- [Activity]
Repeat word for word every line of the data below, from the first through the line containing "Task: Open the 服务 navigation item", and stop there.

- [Saved entries]
########################################
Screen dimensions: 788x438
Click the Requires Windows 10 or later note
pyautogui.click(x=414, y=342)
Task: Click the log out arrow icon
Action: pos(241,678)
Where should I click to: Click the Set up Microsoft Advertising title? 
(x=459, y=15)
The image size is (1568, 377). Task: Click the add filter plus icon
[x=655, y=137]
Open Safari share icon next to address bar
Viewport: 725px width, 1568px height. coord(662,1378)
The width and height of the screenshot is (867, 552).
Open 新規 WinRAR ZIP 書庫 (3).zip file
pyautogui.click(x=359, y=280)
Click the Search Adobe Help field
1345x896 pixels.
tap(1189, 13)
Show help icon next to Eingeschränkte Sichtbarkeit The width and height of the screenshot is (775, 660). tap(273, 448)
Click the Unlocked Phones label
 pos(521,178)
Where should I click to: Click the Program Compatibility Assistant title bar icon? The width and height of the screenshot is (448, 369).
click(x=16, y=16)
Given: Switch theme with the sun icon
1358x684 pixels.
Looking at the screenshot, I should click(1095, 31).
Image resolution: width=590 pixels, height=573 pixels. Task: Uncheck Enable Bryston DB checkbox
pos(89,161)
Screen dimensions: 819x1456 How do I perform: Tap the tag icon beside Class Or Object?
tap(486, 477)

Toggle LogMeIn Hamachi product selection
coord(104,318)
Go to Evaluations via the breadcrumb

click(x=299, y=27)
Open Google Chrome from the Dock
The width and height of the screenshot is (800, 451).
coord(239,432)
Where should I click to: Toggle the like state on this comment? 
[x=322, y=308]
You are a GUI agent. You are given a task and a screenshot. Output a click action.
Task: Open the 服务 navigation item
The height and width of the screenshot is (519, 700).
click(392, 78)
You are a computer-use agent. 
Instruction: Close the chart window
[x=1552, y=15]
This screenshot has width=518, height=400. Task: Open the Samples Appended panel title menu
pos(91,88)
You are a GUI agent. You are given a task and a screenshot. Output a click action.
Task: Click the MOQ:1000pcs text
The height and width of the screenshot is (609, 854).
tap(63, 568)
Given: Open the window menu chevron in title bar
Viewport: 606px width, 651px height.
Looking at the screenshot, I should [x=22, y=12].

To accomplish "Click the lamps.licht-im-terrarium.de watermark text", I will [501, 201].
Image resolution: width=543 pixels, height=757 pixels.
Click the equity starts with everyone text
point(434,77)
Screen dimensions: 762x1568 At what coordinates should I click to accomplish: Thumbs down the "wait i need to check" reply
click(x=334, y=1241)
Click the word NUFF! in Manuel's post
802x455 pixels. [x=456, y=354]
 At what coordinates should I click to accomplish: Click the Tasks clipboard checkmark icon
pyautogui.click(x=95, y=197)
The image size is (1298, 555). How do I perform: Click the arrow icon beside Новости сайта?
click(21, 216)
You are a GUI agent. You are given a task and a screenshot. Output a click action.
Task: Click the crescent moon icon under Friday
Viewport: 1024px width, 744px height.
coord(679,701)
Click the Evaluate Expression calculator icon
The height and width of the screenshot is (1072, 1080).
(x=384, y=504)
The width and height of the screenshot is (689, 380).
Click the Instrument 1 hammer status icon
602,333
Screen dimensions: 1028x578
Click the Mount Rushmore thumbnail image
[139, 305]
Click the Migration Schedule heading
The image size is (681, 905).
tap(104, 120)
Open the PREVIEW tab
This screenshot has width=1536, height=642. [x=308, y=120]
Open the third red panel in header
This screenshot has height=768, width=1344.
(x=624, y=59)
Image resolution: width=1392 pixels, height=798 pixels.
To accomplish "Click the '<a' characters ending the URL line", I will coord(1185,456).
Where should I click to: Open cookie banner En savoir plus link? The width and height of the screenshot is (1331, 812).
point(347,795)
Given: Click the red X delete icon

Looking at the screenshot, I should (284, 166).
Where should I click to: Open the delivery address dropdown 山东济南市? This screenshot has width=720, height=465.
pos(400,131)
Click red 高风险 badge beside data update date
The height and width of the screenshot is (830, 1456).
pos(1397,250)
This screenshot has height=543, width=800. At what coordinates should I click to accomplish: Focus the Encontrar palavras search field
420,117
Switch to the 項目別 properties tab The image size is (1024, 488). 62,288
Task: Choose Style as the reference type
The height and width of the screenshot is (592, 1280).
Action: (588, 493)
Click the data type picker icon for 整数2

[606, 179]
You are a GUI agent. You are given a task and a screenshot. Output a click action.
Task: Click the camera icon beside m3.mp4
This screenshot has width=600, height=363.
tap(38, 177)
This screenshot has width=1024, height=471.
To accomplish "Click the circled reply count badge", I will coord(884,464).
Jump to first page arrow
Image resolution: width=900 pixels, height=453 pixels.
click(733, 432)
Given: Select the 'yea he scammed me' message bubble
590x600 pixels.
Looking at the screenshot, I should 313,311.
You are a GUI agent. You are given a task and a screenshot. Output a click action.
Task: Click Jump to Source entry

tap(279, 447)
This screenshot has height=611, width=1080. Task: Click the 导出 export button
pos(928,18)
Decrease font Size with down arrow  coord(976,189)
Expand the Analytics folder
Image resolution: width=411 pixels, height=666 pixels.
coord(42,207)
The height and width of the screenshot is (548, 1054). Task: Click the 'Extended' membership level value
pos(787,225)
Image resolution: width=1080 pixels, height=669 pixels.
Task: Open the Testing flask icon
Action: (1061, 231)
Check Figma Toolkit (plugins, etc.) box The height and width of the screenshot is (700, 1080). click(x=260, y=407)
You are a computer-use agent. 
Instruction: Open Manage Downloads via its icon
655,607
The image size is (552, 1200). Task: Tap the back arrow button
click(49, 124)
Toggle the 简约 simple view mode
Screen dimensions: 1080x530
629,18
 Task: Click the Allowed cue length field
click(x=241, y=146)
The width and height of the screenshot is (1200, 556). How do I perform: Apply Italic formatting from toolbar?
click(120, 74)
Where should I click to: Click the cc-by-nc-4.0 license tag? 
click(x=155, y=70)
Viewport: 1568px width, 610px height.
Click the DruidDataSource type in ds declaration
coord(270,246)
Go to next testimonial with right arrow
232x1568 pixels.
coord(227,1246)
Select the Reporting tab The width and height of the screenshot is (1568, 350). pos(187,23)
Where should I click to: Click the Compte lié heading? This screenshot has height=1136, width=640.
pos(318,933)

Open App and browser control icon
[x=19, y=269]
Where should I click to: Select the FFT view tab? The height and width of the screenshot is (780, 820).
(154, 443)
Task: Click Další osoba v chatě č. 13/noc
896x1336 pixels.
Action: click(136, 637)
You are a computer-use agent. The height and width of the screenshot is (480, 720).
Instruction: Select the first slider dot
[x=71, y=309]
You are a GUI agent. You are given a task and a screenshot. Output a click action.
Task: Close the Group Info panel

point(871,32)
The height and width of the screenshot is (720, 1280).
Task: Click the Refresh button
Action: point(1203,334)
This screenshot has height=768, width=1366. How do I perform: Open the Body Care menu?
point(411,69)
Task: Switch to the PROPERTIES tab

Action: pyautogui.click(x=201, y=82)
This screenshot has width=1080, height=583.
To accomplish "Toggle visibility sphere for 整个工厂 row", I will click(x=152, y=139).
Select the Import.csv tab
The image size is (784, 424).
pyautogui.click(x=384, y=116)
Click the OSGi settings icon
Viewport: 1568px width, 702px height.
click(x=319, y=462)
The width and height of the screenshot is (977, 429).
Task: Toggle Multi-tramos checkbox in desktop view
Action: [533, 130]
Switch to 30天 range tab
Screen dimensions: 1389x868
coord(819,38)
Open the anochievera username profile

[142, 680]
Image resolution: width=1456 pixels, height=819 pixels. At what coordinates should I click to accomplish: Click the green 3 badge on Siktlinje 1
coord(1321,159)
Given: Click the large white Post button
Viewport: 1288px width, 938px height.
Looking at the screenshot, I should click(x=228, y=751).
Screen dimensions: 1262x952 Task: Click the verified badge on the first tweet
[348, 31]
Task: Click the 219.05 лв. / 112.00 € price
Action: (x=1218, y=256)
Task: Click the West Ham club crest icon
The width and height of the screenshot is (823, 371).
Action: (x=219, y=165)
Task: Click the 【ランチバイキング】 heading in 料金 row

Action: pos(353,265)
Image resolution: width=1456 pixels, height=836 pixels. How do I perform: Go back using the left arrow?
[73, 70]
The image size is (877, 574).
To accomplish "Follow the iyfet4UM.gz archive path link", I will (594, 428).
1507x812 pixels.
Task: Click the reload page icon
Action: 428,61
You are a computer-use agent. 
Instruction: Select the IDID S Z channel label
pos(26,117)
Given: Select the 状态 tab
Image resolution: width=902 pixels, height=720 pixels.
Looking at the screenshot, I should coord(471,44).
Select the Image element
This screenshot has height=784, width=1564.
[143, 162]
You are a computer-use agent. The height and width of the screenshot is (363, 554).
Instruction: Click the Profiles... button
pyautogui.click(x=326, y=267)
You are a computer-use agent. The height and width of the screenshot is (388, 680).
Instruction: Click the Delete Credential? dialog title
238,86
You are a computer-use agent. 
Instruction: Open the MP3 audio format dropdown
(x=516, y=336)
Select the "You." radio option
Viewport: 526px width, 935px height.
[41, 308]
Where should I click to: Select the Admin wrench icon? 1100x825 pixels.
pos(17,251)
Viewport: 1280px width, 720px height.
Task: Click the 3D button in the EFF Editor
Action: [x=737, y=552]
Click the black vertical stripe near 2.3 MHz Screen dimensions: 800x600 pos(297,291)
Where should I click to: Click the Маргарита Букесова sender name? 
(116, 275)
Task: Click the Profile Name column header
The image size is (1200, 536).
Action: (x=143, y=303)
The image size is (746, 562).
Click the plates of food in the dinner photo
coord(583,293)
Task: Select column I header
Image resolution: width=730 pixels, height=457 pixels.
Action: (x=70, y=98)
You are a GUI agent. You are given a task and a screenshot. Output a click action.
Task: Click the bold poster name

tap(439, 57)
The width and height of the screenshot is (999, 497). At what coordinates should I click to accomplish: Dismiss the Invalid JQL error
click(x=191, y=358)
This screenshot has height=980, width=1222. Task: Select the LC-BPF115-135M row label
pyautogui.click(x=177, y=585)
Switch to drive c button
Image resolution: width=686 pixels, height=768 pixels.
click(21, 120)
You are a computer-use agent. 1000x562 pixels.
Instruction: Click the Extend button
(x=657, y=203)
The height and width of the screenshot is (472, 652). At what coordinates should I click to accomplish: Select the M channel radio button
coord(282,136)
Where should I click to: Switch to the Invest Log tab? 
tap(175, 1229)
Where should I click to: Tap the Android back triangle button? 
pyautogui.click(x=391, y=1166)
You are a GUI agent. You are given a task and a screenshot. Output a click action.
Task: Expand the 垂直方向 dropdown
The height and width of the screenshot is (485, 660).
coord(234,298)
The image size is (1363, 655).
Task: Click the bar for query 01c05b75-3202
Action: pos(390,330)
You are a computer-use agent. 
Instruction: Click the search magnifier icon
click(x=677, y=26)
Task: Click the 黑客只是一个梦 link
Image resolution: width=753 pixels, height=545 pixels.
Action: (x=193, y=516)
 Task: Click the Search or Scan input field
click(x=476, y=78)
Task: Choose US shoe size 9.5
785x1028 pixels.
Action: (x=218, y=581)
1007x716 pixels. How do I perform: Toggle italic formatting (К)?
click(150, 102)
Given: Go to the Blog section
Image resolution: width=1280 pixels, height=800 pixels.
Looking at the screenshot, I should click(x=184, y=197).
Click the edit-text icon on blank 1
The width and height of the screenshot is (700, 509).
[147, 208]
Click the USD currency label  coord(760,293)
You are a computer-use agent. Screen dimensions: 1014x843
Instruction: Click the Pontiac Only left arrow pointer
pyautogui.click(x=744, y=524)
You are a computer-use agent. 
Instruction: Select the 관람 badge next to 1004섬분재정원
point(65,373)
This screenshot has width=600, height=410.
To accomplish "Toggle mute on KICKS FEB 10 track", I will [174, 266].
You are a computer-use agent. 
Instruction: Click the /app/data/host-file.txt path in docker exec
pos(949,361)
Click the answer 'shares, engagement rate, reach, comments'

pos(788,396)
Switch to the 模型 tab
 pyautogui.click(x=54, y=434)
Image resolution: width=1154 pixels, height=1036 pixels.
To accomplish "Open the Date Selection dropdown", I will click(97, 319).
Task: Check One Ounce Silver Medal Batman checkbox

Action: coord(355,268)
########################################
- [Written answer]
Screen dimensions: 788x438
Click the Requires Windows 10 or later note
pyautogui.click(x=414, y=342)
Task: Click the log out arrow icon
Action: pos(241,678)
Where should I click to: Click the Set up Microsoft Advertising title? 
(x=459, y=15)
The image size is (1568, 377). Task: Click the add filter plus icon
[x=655, y=137]
Open Safari share icon next to address bar
Viewport: 725px width, 1568px height. coord(662,1378)
The width and height of the screenshot is (867, 552).
Open 新規 WinRAR ZIP 書庫 (3).zip file
pyautogui.click(x=359, y=280)
Click the Search Adobe Help field
1345x896 pixels.
tap(1189, 13)
Show help icon next to Eingeschränkte Sichtbarkeit The width and height of the screenshot is (775, 660). tap(273, 448)
Click the Unlocked Phones label
 pos(521,178)
Where should I click to: Click the Program Compatibility Assistant title bar icon? The width and height of the screenshot is (448, 369).
click(x=16, y=16)
Given: Switch theme with the sun icon
1358x684 pixels.
Looking at the screenshot, I should click(1095, 31).
Image resolution: width=590 pixels, height=573 pixels. Task: Uncheck Enable Bryston DB checkbox
pos(89,161)
Screen dimensions: 819x1456 How do I perform: Tap the tag icon beside Class Or Object?
tap(486, 477)

Toggle LogMeIn Hamachi product selection
coord(104,318)
Go to Evaluations via the breadcrumb

click(x=299, y=27)
Open Google Chrome from the Dock
The width and height of the screenshot is (800, 451).
coord(239,432)
Where should I click to: Toggle the like state on this comment? 
[x=322, y=308]
You are a GUI agent. You are given a task and a screenshot. Output a click action.
Task: Open the 服务 navigation item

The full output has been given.